É a música da juventude. O jovem gosta de dançar e muitas escolas contratam os DJs pras festas dos alunos. “É surpreendente imaginar uma trilha sonora de escola quando você considera que Sisso e sua turma fazem música em um ritmo de 200 a 300 BPM”, diz Hutchinson, “mas o som foi derivado da dance music que foi incensada em casamentos e reuniões sociais no gueto”.

Mitta, uma das produtores do Sisso Studios, diz que “o singeli surgiu do desejo de ser diferente quando recursos, como instrumentos musicais, eram limitados. ‘Não tínhamos formas de fazer música’. Em vez disso, nos primeiros dias, eles pegaram as seções instrumentais de taarab, uma música costeira com as letras suaíli e uma influência árabe de Zanzibar, e depois fizeram um loop e as aceleraram. Eles gravariam MCs – cujas letras são sobre a vida na rua e questões que afetam jovens tanzanianos – usando telefones celulares.
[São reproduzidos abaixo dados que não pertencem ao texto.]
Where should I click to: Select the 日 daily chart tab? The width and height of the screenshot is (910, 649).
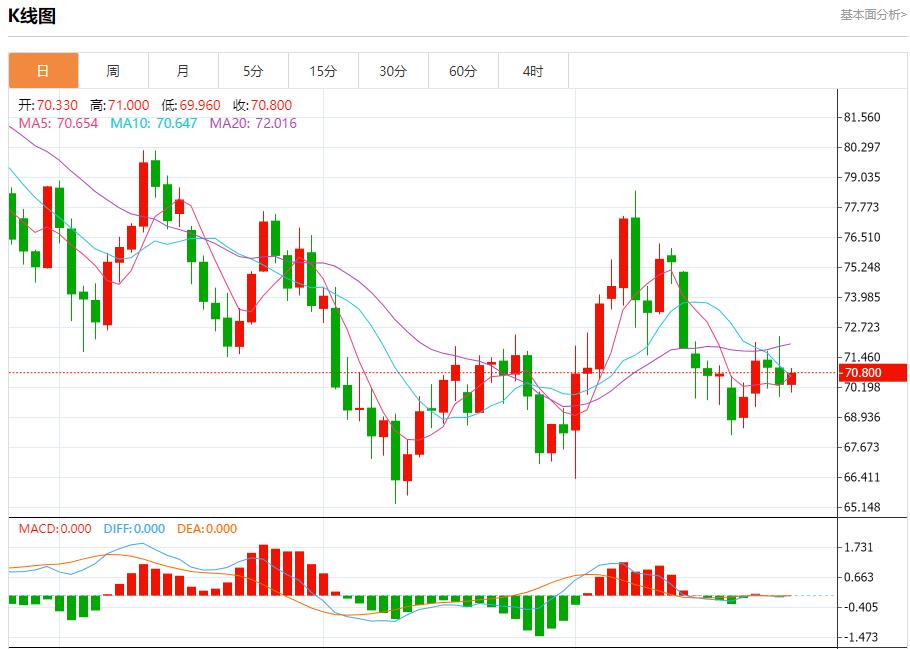click(x=43, y=71)
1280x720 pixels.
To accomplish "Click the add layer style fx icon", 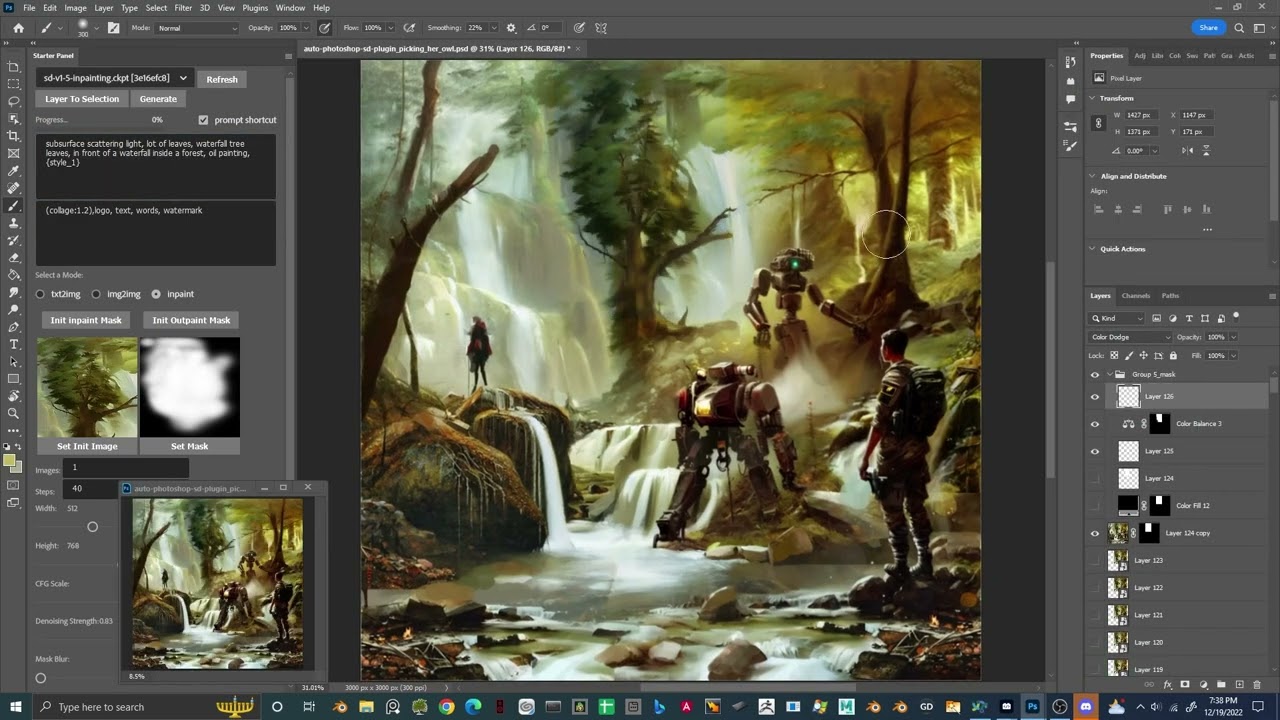I will (x=1167, y=684).
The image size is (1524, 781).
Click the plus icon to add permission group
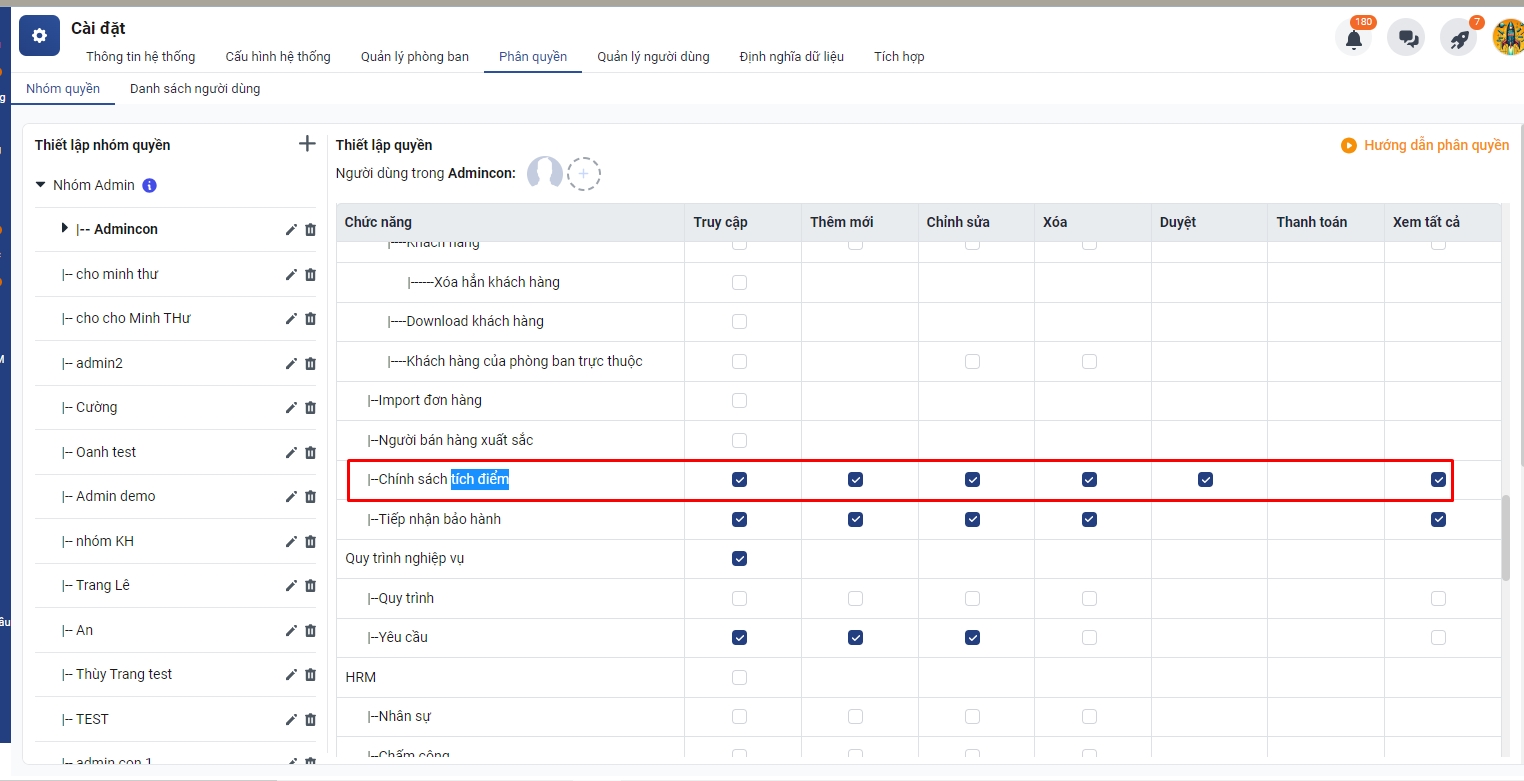[307, 144]
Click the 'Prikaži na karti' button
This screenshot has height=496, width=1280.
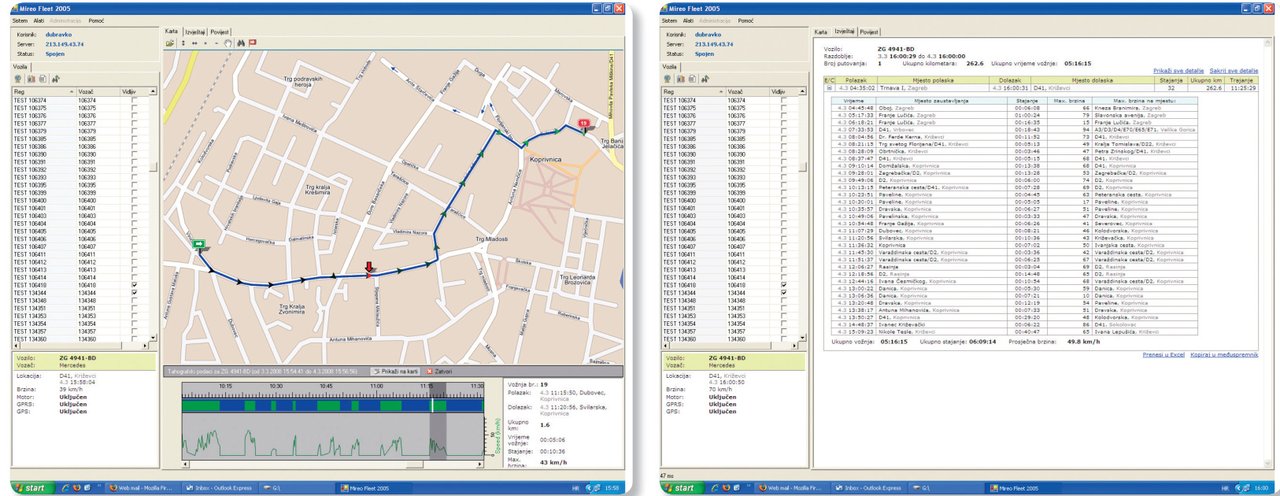pos(395,370)
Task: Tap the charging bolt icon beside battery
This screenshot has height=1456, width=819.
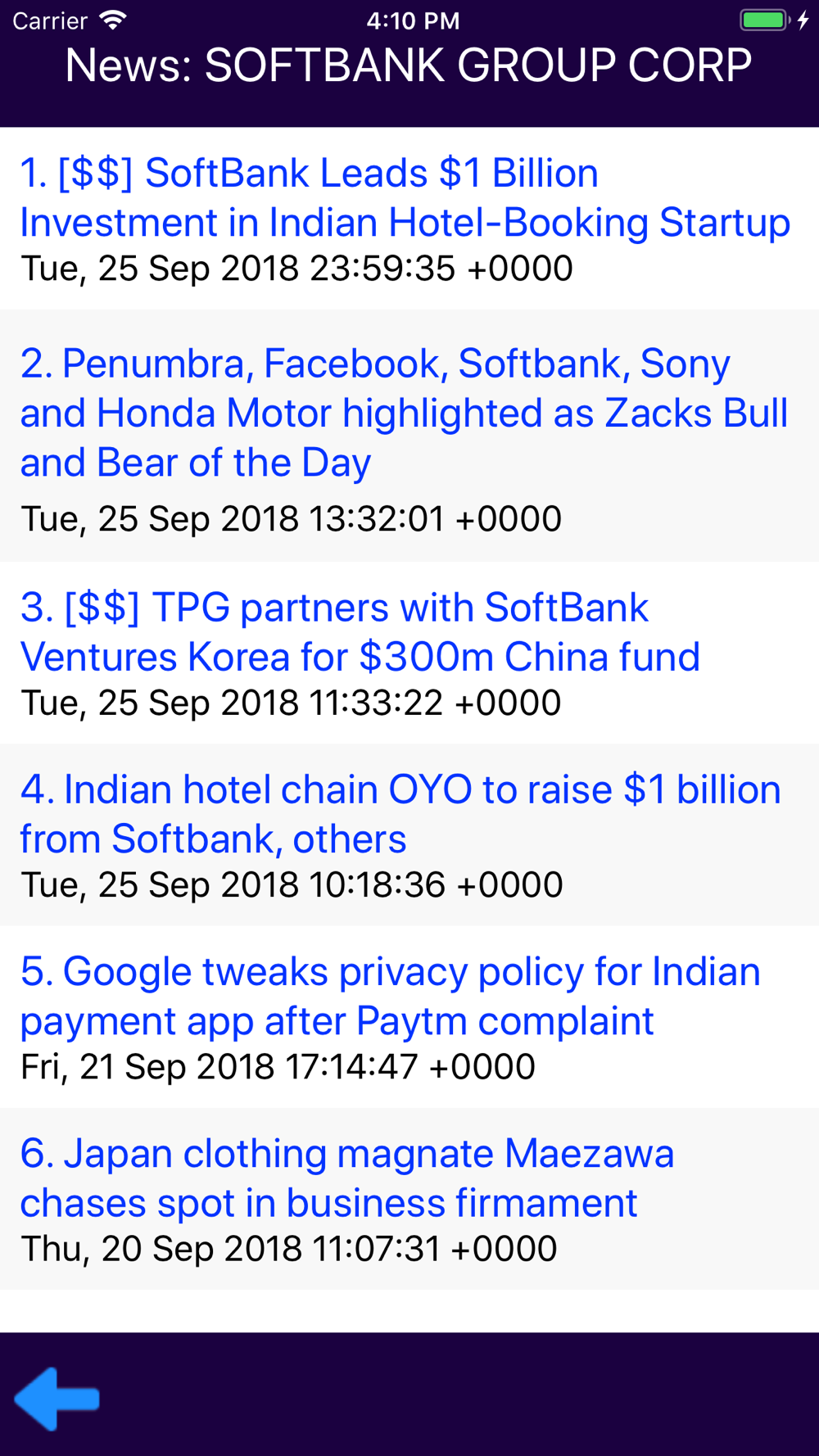Action: [803, 20]
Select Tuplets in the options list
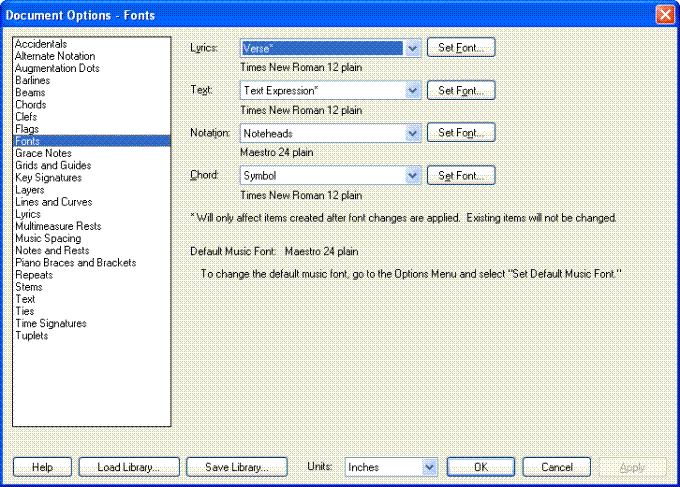This screenshot has height=487, width=680. pos(32,336)
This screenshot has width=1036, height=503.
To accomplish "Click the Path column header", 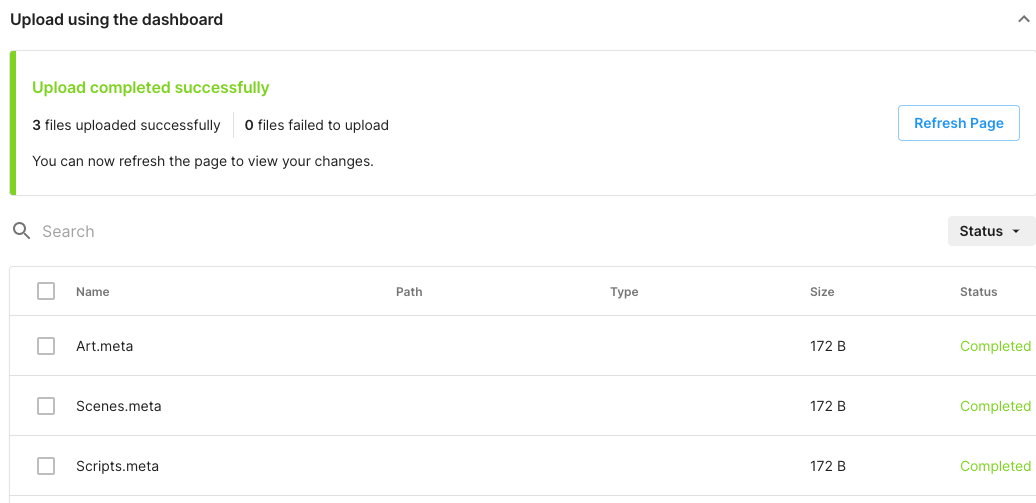I will (x=409, y=292).
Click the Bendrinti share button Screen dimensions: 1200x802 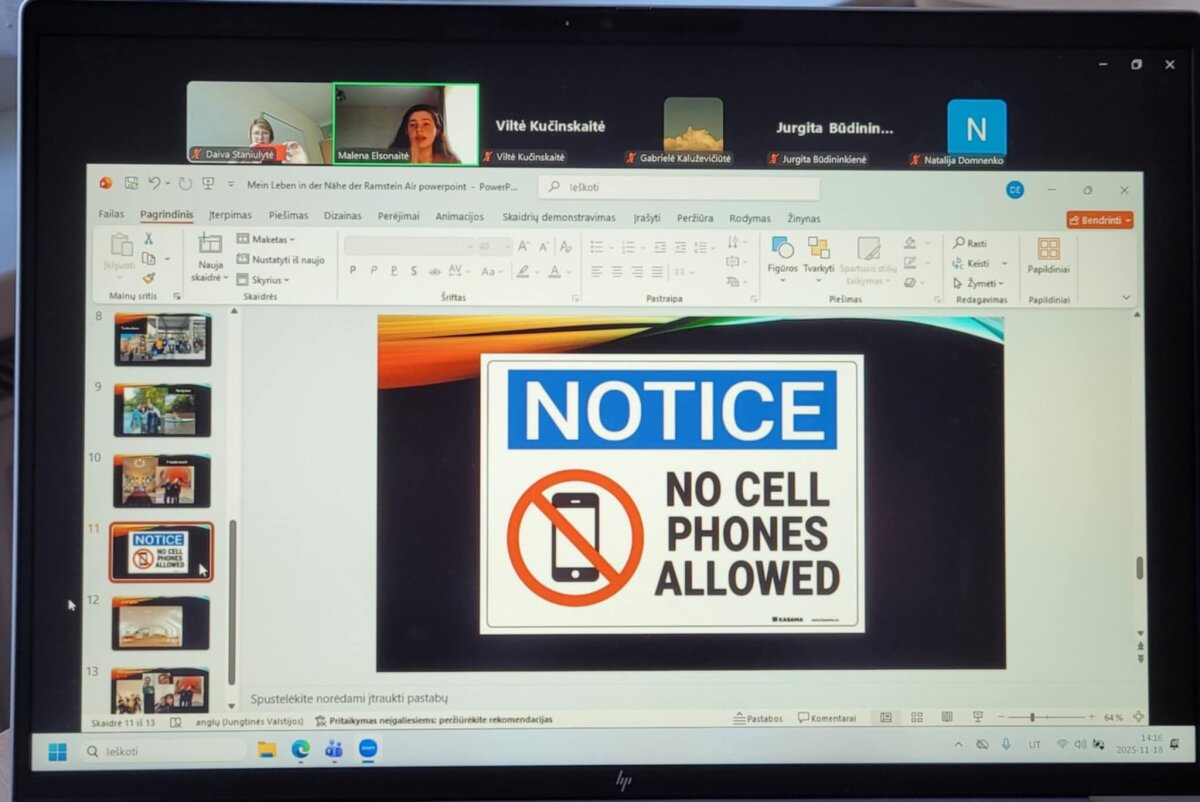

Bamba Pana diz que o resultado é que o singeli ‘parece local, como se fosse a nossa música'”.

Os estúdios caseiros, essencialmente improvisados, cresceram e se profissionalizaram. Há um bocado de gente vivendo disso na Tanzânia, como aqui, nas festas periféricas que estão ganhando o “centro expandido” das capitais. Se os MCs brasileiros já possuem reconhecimento fora do país (certo, MC Kevinho?), no Brasil a coisa ainda faz a elite cultural torcer o nariz, salvo pouquíssimas exceções.

O que a história ensina, entretanto, é que um movimento cultural popular não consegue ser parado, em qualquer lugar do mundo.